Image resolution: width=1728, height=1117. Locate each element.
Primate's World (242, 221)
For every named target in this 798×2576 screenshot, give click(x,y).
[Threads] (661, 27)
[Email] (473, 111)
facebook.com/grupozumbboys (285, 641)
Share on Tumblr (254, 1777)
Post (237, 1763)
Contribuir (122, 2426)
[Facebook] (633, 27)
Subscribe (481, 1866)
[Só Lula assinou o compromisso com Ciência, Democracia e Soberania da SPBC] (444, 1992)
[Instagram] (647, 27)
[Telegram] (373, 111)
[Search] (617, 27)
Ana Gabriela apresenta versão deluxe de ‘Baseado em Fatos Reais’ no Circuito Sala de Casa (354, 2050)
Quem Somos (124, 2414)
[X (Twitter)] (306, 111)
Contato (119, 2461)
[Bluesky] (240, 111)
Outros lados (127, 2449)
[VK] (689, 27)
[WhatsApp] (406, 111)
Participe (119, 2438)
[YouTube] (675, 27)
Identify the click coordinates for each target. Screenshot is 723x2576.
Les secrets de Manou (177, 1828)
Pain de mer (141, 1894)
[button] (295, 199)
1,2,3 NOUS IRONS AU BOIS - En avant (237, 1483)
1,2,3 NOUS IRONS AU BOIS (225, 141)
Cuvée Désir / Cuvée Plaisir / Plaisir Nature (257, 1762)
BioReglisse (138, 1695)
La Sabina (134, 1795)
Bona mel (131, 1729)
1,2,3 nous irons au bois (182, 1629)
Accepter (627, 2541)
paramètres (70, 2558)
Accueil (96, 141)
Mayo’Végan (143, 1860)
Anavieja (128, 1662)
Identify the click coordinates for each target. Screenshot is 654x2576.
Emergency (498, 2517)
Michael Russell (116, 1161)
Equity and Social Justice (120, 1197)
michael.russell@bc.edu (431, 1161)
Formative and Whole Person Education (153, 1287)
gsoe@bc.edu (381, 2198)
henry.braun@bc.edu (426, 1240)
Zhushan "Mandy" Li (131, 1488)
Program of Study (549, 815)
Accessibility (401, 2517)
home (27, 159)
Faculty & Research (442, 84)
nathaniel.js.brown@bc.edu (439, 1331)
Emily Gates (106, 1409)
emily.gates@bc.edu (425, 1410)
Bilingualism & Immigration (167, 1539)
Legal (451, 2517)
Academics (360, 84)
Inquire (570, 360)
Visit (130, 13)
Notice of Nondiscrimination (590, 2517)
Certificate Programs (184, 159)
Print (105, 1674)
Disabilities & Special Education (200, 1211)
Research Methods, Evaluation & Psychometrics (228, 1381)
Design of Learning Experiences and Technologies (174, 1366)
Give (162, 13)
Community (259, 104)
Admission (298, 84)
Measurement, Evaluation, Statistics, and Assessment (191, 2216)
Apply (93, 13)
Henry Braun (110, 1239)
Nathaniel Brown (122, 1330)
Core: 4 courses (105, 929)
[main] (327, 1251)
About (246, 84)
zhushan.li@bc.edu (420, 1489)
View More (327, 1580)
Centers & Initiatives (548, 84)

+ + + + +

▸ **What needs to be done**:
Find the lines in the records that include the string "target", and reply with how many there are, nothing more.

▸ **Completed exercise**:
3